Introduction: One major tool that physicians and other health care practitioners use is the stethoscope, a device used to listen internal body functions such as heart beat, breathing, and gastrointestinal processes. A stethoscope consists of ear plugs, a binaural piece (the steel part that holds the ear plugs in the ear), long flexible tubing, and the chest piece and diaphragm (drum-like part) at the end. Wearing a stethoscope correctly during use will insure the best sound input. When not in use, keep it accessible but out of the way.
Take the metal binaural piece with two hands and twist it slightly so the ear pieces point slightly forward--away from you--rather than backward or toward each other.
Insert the ear plugs into the ears so they're angled toward the nose and seated in the ear canals.

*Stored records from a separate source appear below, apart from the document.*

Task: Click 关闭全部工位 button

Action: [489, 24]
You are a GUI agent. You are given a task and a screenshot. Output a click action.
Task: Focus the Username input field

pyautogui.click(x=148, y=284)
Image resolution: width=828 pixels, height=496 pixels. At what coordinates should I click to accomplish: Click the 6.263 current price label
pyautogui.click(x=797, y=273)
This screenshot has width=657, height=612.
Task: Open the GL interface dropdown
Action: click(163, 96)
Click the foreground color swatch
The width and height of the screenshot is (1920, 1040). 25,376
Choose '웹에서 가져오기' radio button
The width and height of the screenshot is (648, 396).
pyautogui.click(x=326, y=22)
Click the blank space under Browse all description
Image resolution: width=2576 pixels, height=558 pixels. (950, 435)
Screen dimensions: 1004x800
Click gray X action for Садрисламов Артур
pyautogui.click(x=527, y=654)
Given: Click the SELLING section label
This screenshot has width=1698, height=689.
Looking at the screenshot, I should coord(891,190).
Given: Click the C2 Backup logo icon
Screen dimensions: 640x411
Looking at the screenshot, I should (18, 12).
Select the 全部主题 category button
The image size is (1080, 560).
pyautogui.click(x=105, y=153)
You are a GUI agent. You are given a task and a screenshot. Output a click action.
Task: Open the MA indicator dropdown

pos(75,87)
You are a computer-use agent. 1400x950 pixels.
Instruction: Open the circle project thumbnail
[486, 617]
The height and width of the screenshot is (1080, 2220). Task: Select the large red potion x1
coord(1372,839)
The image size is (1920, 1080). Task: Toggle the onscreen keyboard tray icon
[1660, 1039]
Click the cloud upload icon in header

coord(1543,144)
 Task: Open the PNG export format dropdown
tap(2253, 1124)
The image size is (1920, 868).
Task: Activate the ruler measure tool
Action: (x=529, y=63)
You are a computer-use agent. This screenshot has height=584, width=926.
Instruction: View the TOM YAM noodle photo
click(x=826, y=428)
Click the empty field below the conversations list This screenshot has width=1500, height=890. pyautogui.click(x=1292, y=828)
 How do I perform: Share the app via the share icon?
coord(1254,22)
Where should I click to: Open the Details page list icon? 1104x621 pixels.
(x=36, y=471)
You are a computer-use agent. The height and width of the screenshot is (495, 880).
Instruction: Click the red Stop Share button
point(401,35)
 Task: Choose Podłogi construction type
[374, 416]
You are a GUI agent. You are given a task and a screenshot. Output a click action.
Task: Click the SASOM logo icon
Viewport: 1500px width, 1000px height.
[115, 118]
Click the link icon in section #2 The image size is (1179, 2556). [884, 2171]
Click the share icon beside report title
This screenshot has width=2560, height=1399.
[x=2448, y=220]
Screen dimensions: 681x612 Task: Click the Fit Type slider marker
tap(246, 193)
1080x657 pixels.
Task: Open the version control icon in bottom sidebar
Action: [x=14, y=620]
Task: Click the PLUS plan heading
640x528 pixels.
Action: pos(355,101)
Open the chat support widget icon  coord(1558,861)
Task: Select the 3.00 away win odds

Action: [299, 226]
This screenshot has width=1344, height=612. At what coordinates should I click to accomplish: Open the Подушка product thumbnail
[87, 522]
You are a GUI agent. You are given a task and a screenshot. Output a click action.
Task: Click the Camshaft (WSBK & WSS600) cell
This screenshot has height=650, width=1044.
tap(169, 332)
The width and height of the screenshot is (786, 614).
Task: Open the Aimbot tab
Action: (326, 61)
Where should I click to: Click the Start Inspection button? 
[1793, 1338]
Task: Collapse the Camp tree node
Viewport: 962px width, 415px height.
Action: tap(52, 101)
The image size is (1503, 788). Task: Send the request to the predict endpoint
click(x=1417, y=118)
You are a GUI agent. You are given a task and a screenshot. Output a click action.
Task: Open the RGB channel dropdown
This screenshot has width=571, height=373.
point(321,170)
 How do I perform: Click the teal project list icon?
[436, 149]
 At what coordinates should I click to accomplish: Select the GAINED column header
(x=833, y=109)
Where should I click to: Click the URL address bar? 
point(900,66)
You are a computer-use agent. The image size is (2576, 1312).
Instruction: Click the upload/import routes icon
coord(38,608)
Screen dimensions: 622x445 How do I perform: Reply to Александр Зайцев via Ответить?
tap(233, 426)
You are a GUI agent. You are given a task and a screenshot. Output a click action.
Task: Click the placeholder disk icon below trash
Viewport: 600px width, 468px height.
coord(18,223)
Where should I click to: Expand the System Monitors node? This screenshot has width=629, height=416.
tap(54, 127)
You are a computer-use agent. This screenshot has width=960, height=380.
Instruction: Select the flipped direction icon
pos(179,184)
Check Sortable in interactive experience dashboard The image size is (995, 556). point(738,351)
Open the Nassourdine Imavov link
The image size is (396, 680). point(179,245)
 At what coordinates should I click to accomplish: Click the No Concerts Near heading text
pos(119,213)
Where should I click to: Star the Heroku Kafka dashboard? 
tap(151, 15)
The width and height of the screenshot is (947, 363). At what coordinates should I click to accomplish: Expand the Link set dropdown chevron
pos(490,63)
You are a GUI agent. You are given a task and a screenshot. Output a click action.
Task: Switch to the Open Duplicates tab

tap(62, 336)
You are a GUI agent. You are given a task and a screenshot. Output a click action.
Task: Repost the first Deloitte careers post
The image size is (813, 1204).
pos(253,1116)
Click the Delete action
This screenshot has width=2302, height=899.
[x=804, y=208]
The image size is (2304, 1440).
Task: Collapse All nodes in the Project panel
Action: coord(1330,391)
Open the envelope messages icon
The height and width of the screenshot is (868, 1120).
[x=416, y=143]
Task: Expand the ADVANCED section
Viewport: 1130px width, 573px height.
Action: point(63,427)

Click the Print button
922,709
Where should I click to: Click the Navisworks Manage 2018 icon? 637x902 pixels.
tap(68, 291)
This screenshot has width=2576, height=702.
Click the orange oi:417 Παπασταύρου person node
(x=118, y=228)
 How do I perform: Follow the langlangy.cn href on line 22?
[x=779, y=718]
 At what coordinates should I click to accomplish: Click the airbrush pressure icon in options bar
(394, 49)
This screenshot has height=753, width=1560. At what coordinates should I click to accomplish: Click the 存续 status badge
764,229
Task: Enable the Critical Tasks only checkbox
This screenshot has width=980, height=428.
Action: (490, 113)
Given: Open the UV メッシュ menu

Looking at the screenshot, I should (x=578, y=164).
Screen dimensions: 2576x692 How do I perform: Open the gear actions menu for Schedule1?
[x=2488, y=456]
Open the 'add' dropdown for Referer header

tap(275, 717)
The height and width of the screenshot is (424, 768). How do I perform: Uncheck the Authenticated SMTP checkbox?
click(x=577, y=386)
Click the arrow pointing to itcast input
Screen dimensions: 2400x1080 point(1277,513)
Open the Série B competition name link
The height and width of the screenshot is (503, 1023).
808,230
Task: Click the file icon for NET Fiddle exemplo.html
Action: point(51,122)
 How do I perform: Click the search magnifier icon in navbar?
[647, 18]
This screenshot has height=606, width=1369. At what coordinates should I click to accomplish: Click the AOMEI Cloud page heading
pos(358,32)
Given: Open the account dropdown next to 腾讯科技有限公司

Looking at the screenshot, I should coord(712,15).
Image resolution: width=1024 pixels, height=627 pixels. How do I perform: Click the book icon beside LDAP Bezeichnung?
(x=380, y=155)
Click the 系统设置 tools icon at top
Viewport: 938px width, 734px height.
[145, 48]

Use one hand to hold the chest piece and diaphragm where needed on the patient, such as on the chest, back, or abdomen.
If the stethoscope is going to be used again in the next few minutes, gently remove the ear plugs from the ears one at a time. Pull the binaural piece down so that it surrounds the neck. Walking with the stethoscope in this position can cause the long hanging chest piece to knock against the pelvis.
Once examinations with the stethoscope are complete, remove it from the head and hang it around the back of the neck so that the ear plugs and chest piece are dangling in front of the chest.
If the use of the stethoscope is infrequent, fold it up and place it in a large pocket to keep it out of the way.